2014年05月21日
淡輪三井化学社長、「V字回復」へポートフォリオ見直し
【カテゴリー】:経営
【関連企業・団体】:三井化学
淡輪 敏社長

三井化学の淡輪敏社長は21日、経営業績の「V字回復」に向けた2014-16年度3カ年の「14中期経営計画」を発表した。事業再構築の徹底と、成長投資の確実な回収、事業ポートフォリオの変革を計画の柱に据えた。

2016年度の目標数値として、売上高1兆7500億円(2013年度実績は1兆5660億円)、営業利益600億円(同249億円)、純利益300億円(同251億円の赤字)、ROA4%(同1.8%)を掲げた。2020年をめどに、それぞれ1兆8000億円、1000億円、500億円、6%の達成をめざす。

事業ポートフォリオは、これまでの営業部主体からマーケット主体方式に発想を切り替え「モビリティ」、「ヘルスケア」、「フード&パッケージング」の成長3領域と基盤素材、新事業・新製品創出の計5事業で展開する。

とくに成長が期待できる分野としてモビリティ分野ではPPコンパウンド、機能樹脂、金属樹脂一体成型部材、軽量化部材、次世代LIB部材などを挙げ、2016年度の営業利益300億円をめざす。ヘルスケア分野はメガネレンズ、歯科材料、ビジョンケア、オーラルケアなどが重点となり同150億円を見込む。フード&パッケージング分野はエボリュー、フィルム・シート、農薬事業などを軸に第3の柱に育てる。16年度営業利益見込みは100億円。

国際市況商品の汎用化学品事業は、基盤素材戦略として推進する。
フェノールは国内での生産最適化やシンガポールでの用役コストダウン、中国ではSinopecとのJVによる域内トップの競争力確保をめざす。PTAは誘導品PETと連携した地産地消改正確立を模索する。ウレタン事業は、汎用ウレタン原料の最適生産体制にめど(鹿島TDI、大牟田MDIの停止)がついた。今後は他社との提携も視野に圧倒的競争力のある中東での展開に注力する。基盤素材領域として16年度営業利益50億円を見込む。

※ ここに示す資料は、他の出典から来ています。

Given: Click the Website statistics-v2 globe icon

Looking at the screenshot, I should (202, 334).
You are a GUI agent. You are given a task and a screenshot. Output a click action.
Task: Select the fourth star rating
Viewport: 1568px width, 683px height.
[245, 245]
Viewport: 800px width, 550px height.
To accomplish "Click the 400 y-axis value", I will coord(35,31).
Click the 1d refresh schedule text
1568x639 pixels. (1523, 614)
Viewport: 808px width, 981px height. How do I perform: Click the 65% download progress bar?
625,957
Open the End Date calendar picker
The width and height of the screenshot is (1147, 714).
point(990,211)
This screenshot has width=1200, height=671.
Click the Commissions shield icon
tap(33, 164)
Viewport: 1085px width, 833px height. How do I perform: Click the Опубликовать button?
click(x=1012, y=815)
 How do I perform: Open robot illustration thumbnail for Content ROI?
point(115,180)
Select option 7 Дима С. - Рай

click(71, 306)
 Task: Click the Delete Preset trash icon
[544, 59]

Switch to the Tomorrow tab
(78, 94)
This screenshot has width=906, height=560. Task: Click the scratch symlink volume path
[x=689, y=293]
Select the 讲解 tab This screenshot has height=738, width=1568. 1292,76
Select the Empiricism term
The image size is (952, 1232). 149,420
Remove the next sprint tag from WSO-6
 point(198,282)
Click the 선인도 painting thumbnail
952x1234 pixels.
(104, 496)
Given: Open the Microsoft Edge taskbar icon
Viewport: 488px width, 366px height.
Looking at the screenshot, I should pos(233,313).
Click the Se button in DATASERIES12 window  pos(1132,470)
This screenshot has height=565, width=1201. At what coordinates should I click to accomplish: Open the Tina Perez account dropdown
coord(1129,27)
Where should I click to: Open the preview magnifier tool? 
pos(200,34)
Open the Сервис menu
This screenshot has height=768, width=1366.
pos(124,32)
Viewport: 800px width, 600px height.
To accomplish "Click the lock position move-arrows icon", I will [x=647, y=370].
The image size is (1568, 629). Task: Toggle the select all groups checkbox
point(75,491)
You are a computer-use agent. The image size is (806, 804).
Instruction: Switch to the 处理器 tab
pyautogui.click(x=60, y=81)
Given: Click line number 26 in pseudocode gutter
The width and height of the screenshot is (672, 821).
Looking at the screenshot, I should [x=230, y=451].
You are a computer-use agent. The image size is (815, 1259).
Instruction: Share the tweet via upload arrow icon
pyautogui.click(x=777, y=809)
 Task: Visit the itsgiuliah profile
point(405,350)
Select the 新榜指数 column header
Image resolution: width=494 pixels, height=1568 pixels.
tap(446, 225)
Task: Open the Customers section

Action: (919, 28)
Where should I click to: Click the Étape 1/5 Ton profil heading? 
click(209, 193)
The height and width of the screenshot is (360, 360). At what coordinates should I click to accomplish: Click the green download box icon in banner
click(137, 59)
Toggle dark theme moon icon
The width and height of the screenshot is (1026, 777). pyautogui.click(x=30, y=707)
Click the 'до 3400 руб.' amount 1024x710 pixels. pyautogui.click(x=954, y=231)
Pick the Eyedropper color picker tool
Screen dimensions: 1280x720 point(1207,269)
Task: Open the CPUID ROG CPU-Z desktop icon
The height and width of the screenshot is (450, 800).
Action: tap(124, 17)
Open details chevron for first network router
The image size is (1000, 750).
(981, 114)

また、新事業・新製品創出戦略として、金属樹脂一体成型部材、新ヘルスケア領域、太陽光発電診断・コンサルティング事業にとくに力を入れ経営資源をこれらの事業に集中投入する。2016年度までに売り上げ1000億円規模の新事業・新製品創出を目指す。

淡輪社長は「事業活動を通じて社会貢献を実現したい。基本理念は今までと変わらない。V字回復に向けてやることは多いが、環境の変化に柔軟に対応しながら既存事業の収益力強化と新事業領域の育成に積極的に取り組むつもりだ」と、力を込めた。